* PROBLEM REQUIREMENTS
Would you copy out only the lines from the one with "The height and width of the screenshot is (540, 891)." to the end of the records, exactly as they stand?

* RECORDS PROVIDED

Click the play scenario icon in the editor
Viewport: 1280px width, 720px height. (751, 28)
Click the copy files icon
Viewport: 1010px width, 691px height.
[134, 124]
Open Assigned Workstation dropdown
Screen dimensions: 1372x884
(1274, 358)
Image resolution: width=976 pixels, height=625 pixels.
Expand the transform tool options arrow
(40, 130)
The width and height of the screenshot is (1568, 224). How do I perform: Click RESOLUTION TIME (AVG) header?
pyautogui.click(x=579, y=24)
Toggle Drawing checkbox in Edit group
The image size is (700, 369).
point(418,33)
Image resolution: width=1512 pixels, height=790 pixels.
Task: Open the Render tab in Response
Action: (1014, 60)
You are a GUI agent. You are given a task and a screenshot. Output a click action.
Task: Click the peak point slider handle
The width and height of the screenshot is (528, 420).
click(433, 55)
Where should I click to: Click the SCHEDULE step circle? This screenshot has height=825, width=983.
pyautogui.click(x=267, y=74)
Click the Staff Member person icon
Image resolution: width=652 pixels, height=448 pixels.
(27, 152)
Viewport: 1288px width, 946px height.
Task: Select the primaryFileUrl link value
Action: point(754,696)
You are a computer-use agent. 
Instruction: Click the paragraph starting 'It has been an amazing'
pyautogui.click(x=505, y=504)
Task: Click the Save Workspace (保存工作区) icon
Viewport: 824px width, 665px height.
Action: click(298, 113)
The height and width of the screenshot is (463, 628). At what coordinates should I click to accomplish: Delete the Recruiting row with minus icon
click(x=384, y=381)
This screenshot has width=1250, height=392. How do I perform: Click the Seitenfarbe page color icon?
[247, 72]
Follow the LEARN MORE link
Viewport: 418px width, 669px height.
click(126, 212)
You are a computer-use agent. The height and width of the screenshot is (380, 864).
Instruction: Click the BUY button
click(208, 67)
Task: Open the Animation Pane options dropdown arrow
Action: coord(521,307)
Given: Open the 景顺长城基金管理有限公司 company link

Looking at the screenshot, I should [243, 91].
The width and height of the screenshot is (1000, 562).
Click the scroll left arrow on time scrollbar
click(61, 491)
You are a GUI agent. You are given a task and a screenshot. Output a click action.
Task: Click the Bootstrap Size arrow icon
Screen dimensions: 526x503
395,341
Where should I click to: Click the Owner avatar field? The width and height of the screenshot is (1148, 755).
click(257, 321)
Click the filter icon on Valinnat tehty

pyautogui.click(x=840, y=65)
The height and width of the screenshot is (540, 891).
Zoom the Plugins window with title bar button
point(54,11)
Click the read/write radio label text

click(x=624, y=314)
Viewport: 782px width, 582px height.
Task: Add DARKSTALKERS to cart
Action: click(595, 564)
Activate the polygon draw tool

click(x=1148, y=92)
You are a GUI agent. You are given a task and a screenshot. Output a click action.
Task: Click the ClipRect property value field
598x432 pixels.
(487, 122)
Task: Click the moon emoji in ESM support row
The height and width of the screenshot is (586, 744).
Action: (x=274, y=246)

* RESPONSE BELOW
The height and width of the screenshot is (540, 891).
Zoom the Plugins window with title bar button
point(54,11)
Click the read/write radio label text

click(x=624, y=314)
Viewport: 782px width, 582px height.
Task: Add DARKSTALKERS to cart
Action: click(595, 564)
Activate the polygon draw tool

click(x=1148, y=92)
You are a GUI agent. You are given a task and a screenshot. Output a click action.
Task: Click the ClipRect property value field
598x432 pixels.
(487, 122)
Task: Click the moon emoji in ESM support row
The height and width of the screenshot is (586, 744).
Action: (x=274, y=246)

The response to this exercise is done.